**Your task:**
Rewrite the stretch of the passage on data cleaning from "Detect and remove" through "a future post.", replacing "database" with "dataset".

++++ Reading passage ++++

The third stage involves the collating, checking and cleaning of the data. Aspects that should be checked include:

Integrate / wrangle the data from various sources into a consistent data structure and check that the data from different sources is in fact consistent.
Ensure the data has the appropriate type (e.g. integer, float, text, images, video). For example the average number of children per family may be a float (e.g. 2.4) but the number of children in a given family must be an integer (e.g. 2).
Check that the data is in fact realisable. For example you cannot have a negative amount of rainfall.
Check that the data is "timely", that is, collected from a period appropriate to answer the question at hand.
Remove repeated and redundant data.
Detect and remove outliers / anomalies from the database. This is a large field and will be discussed at a future time.
Flag samples with any missing values and either remove the entire sample or augment the sample with an appropriate estimate of the missing value. This is also a large field in itself and will be the subject of a future post.

++++ Dataset excerpts ++++

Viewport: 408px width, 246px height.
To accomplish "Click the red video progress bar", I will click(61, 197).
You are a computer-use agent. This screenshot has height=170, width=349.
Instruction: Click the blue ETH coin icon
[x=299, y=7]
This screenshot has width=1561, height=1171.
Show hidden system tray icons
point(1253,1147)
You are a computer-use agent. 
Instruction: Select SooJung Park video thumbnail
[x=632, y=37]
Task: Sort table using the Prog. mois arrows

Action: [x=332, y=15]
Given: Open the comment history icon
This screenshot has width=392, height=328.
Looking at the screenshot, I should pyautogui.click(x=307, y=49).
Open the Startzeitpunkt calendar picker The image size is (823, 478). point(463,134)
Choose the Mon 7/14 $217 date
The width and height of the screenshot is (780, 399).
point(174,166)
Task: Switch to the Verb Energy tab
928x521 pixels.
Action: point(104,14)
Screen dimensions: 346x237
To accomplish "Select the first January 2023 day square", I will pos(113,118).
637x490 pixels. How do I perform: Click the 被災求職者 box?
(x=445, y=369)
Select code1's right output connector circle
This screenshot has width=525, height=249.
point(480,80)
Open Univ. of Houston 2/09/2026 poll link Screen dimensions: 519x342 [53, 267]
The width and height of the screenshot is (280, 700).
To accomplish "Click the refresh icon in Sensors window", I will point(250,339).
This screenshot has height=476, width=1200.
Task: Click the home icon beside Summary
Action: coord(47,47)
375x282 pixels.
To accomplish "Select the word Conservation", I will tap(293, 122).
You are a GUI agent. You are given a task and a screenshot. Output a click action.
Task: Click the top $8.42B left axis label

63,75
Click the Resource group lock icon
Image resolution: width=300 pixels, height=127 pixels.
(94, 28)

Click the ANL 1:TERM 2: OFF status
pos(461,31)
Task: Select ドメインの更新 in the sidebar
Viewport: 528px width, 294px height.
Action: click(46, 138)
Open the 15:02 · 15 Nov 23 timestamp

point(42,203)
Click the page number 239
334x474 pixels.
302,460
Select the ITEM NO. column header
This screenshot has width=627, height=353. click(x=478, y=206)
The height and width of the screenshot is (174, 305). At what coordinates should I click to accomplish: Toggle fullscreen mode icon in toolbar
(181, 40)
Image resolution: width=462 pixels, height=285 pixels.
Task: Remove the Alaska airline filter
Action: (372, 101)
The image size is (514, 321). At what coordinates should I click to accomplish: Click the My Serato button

++++

**Solution to this task:**
Detect and remove outliers / anomalies from the dataset. This is a large field and will be discussed at a future time.
Flag samples with any missing values and either remove the entire sample or augment the sample with an appropriate estimate of the missing value. This is also a large field in itself and will be the subject of a future post.